The paper is structured as follows: Sect. 2 presents the general concepts of data-driven metamodels, with special emphasis given to soil constitutive modeling. Then, Sect. 3 introduces the Norsand model. Section 4 presents the methods considered in this study. Section 5 describes the associated data records, while Sect. 6 presents technical validation of the results. Section 7 presents some usage notes and codes considered in the paper. Finally, Sect. 8 presents the conclusions.

2 Data-driven metamodels

Montáns et al. (2019) emphasize that human learning involves observing and experiencing the world, collecting data and identifying patterns through repeated experiments. Scientific discovery involves formalizing these patterns and relationships into laws and equations, transforming data into properties and variables, and converting observations into events. Although laws and equations aid learning, the classical learning process in science is often slow and expensive, requiring extensive observation and experimentation to understand the main variables and their impact on the phenomenon. Data-driven procedures, on the other hand, seek, if possible, an implicitly unbiased approach to our learning experience based on raw data from actual or synthetic observations. These procedures have the added advantage of testing correlations between different variables and observations, learning unanticipated patterns in nature and allowing us to discover new scientific laws or even make predictions without the availability of such laws.

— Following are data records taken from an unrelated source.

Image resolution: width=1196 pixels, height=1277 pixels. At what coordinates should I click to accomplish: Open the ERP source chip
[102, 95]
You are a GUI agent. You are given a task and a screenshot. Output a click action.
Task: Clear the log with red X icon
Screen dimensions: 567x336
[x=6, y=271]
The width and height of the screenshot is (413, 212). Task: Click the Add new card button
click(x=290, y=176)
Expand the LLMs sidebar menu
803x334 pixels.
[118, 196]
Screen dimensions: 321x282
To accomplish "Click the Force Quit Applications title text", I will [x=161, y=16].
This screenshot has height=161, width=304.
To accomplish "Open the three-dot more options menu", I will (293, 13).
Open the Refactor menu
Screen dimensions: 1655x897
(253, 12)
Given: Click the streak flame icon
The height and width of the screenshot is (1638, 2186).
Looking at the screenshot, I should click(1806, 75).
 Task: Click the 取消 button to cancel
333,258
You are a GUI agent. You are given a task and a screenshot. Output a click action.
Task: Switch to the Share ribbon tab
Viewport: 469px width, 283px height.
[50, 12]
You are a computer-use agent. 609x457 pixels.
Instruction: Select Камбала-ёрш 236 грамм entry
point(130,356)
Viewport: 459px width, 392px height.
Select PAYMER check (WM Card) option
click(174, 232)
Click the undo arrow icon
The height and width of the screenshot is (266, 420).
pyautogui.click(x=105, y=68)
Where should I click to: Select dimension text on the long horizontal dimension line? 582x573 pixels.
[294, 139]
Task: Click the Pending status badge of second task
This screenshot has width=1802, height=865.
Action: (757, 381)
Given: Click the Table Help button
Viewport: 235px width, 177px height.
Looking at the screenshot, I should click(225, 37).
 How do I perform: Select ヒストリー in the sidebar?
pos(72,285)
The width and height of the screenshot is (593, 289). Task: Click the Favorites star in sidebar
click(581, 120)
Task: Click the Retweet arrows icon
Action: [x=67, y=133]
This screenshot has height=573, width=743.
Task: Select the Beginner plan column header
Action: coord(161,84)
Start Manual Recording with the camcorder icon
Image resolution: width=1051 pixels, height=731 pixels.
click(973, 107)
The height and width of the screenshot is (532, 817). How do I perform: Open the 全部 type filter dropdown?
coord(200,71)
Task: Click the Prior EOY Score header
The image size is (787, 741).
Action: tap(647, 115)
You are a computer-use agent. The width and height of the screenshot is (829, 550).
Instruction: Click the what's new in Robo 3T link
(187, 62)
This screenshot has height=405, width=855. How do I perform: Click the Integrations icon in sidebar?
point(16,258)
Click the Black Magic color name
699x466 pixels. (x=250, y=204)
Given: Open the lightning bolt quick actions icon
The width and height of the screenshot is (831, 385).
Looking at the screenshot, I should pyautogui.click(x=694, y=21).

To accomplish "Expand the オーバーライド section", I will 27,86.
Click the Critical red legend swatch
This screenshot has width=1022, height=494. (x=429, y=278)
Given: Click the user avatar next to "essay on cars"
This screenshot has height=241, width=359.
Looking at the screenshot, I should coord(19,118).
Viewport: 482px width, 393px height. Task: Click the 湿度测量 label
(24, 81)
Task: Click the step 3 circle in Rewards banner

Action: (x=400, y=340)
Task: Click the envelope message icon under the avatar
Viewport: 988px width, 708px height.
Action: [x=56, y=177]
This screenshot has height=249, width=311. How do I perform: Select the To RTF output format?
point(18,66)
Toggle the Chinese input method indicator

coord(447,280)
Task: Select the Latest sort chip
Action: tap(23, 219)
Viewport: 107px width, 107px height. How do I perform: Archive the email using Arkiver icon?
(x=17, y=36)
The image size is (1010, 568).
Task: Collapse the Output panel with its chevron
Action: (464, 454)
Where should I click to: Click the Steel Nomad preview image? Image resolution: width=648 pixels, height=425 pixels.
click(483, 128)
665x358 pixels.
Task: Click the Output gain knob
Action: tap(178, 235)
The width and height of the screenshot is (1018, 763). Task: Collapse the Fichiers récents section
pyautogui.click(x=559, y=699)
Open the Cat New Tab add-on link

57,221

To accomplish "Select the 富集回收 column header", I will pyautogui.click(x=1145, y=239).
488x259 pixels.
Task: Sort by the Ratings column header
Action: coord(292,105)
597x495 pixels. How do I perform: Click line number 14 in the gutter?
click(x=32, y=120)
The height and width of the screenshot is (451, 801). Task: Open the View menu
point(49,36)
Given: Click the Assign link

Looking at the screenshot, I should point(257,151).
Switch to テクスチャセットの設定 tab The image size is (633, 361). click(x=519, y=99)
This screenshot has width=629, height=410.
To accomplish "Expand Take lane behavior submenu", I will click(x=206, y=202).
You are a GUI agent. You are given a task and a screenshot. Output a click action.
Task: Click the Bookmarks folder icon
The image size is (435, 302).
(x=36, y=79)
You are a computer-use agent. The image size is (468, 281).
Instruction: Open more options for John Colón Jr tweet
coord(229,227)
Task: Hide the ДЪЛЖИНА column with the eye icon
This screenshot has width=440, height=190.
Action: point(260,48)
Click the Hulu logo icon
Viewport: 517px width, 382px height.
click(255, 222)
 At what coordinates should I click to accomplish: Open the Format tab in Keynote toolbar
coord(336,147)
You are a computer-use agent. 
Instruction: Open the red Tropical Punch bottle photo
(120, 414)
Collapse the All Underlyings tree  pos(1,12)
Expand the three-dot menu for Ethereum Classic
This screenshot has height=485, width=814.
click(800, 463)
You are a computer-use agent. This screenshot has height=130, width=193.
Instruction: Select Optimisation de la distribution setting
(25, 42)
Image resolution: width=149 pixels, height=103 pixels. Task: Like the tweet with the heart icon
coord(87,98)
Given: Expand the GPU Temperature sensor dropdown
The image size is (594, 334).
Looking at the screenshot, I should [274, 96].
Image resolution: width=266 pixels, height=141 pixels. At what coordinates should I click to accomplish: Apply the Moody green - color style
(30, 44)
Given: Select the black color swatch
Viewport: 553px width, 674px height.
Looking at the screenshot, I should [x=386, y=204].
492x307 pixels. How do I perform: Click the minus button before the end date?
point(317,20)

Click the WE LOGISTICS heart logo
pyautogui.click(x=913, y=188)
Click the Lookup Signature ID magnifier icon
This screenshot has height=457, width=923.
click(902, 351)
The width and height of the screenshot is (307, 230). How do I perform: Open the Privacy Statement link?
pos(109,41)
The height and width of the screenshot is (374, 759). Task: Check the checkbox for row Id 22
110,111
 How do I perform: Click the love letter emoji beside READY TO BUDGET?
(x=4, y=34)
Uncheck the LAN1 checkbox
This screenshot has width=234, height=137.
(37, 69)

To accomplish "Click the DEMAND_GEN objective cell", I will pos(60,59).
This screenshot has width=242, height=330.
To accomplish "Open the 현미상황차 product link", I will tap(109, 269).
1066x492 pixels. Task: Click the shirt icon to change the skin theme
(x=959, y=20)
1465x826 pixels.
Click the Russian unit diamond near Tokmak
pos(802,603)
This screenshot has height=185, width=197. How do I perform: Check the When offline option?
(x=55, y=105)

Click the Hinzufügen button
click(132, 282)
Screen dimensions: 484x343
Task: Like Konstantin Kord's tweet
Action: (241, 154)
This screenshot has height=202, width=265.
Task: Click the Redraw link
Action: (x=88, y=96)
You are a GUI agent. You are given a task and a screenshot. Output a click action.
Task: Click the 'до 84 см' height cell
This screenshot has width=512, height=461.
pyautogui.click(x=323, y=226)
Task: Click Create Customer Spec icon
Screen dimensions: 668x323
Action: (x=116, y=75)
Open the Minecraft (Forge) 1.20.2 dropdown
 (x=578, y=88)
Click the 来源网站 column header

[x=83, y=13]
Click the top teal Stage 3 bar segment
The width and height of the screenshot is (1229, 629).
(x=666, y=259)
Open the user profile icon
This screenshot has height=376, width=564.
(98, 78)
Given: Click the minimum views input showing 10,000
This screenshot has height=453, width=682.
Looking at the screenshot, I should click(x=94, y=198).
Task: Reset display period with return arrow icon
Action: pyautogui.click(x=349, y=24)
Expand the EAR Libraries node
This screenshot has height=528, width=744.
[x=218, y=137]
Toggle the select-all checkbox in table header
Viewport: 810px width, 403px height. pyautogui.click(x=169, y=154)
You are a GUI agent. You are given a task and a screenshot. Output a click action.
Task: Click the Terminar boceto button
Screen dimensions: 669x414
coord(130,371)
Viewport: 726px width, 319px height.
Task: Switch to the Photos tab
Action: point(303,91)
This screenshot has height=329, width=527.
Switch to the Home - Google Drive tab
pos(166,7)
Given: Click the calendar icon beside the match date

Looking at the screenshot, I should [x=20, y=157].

The recent rapid increase in the availability of measurement data from physical systems as well as from massive numerical simulations has stimulated the development of many data-driven methods for modeling and predicting dynamics. At the forefront of data-driven methods are deep neural networks (DNNs). DNNs not only achieve superior performance for tasks such as image classification, but have also proven effective for future-state prediction of dynamical systems (Haghighat et al.2021). A key limitation of DNNs and similar data-based methods is the lack of interpretability of the resulting model: they are focused on prediction and do not provide governing equations or clearly interpretable models in terms of the original set of variables. An alternative data-based approach uses symbolic regression to directly identify the structure of a nonlinear dynamical system from data (Schmidt and Lipson2009). This works remarkably well for discovering interpretable physical models, but symbolic regression is computationally expensive and can be difficult to scale to large problems (Montáns et al.2019).

2.1 Data-driven constitutive modeling

In order to create metamodels from neural networks (NN), this type of approach generally requires a priori calibration of the algorithms from data considered to be representative of material behavior (He et al.2021). For example, NNs have been applied to model a variety of materials, including concrete materials (Ghaboussi et al.1991), hyperelastic materials (Shen et al.2005), viscoplastic steel material (Furukawa and Yagawa1998) and homogenized properties of mixed structures (Lefik and Schrefler2003). Once calibrated, NN-based constitutive models have been integrated into finite element codes to predict path- or rate-dependent material behaviors (Lefik and Schrefler2003; Hashash et al.2004; Jung and Ghaboussi2006; Stoffel et al.2019).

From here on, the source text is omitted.